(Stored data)
════════════════════

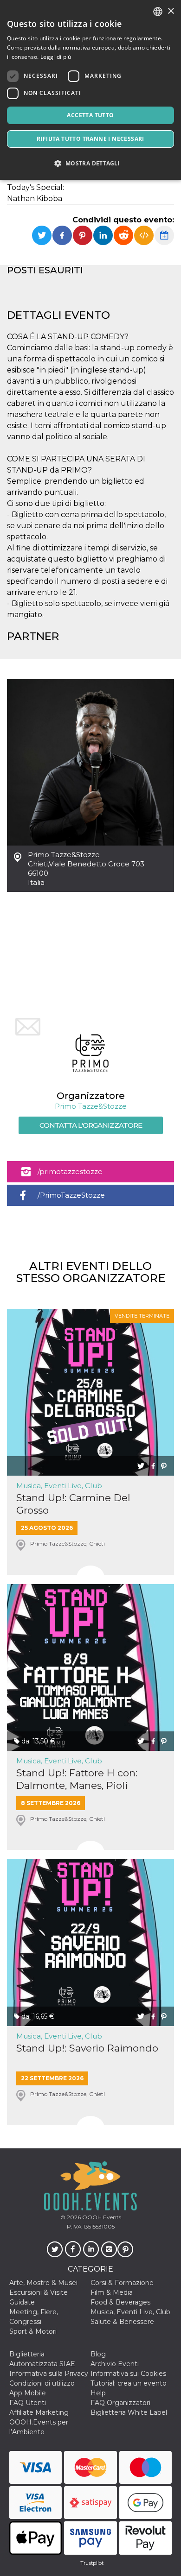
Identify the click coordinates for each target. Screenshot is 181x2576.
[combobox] (157, 11)
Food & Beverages (120, 2302)
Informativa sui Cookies (128, 2373)
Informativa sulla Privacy (48, 2373)
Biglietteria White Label (128, 2412)
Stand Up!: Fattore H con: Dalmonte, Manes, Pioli (76, 1779)
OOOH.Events (101, 2217)
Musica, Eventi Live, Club (59, 1485)
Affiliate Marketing (39, 2412)
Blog (98, 2354)
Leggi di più (55, 57)
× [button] (170, 11)
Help (98, 2393)
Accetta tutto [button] (90, 115)
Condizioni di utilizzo (42, 2383)
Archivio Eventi (114, 2364)
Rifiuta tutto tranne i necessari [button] (90, 139)
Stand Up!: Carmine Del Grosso (73, 1504)
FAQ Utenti (27, 2403)
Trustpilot (91, 2563)
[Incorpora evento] (144, 235)
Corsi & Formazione (122, 2283)
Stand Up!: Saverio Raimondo (87, 2048)
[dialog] (90, 90)
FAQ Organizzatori (120, 2403)
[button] (90, 163)
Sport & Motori (33, 2331)
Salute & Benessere (122, 2321)
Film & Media (111, 2292)
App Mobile (27, 2393)
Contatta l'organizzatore (90, 1125)
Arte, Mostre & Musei (43, 2283)
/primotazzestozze (70, 1171)
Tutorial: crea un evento (128, 2383)
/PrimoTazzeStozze (71, 1195)
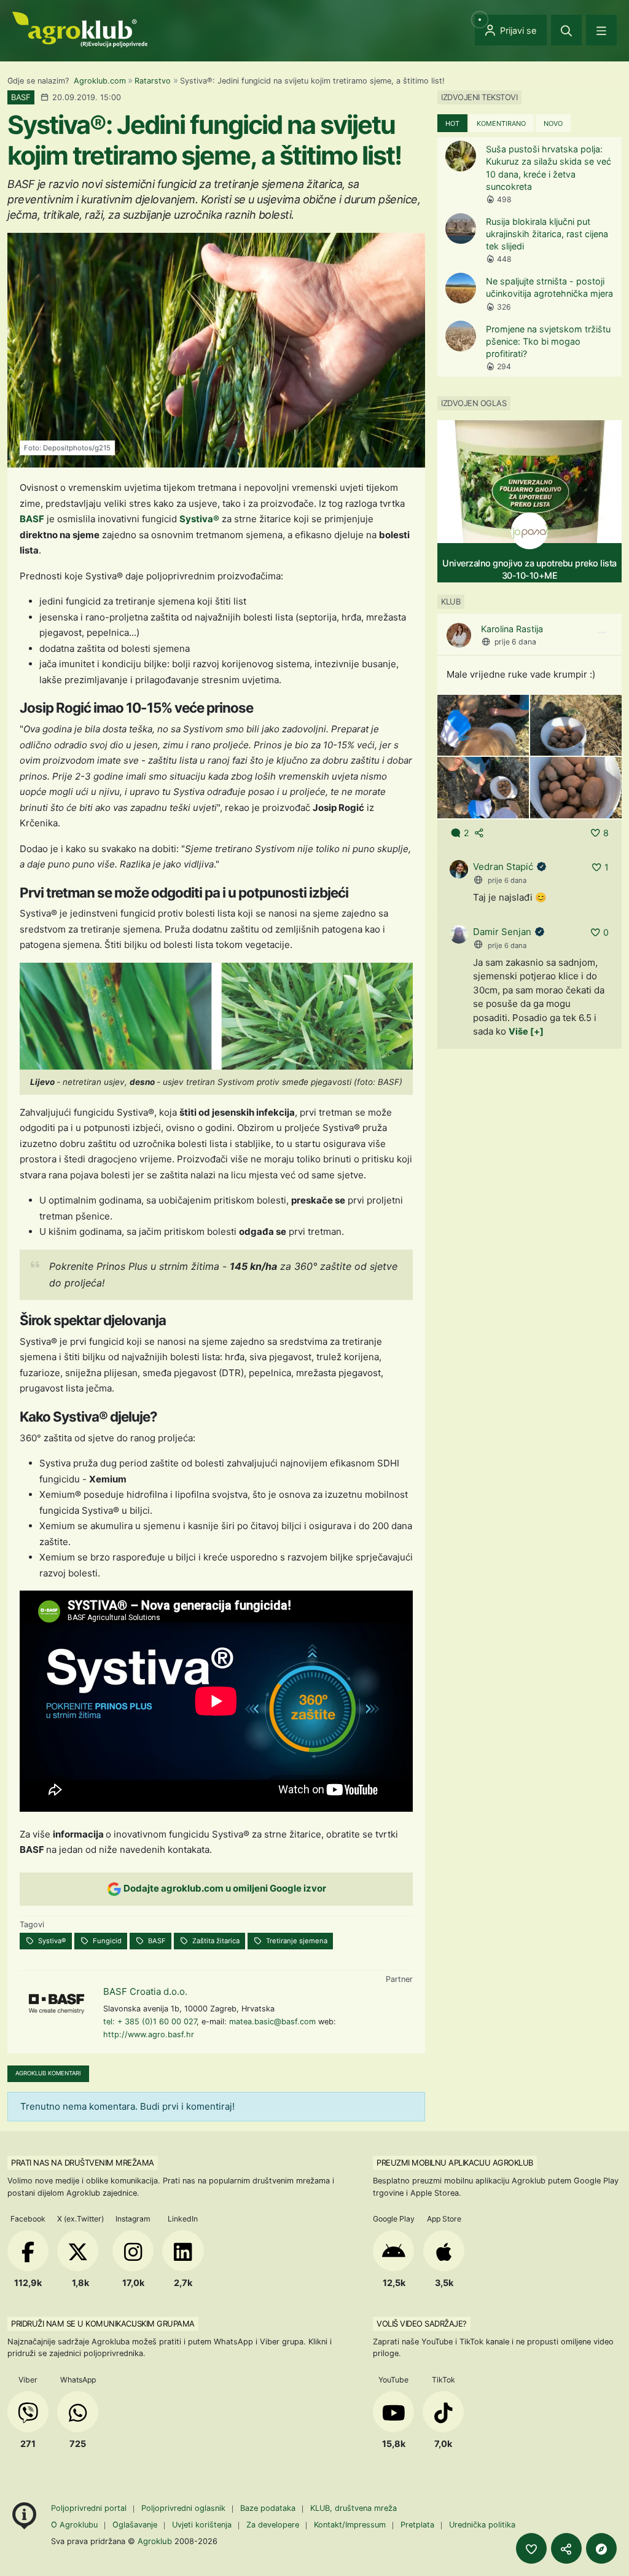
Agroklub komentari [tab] (48, 2073)
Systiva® (199, 519)
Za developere (272, 2524)
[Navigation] (601, 30)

════════════════════

# [About this exercise]
The answer consists of the lines from the one holding "FAQ Organizzatori (120, 2403)" to the end of the records, inclusive, restated exactly and without pictures.

# [Written solution]
FAQ Organizzatori (120, 2403)
[button] (90, 163)
Sport & Motori (33, 2331)
Salute & Benessere (122, 2321)
Film & Media (111, 2292)
App Mobile (27, 2393)
Contatta l'organizzatore (90, 1125)
Arte, Mostre & Musei (43, 2283)
/primotazzestozze (70, 1171)
Tutorial: crea un evento (128, 2383)
/PrimoTazzeStozze (71, 1195)
Agroklub komentari [tab] (48, 2073)
Systiva® (199, 519)
Za developere (272, 2524)
[Navigation] (601, 30)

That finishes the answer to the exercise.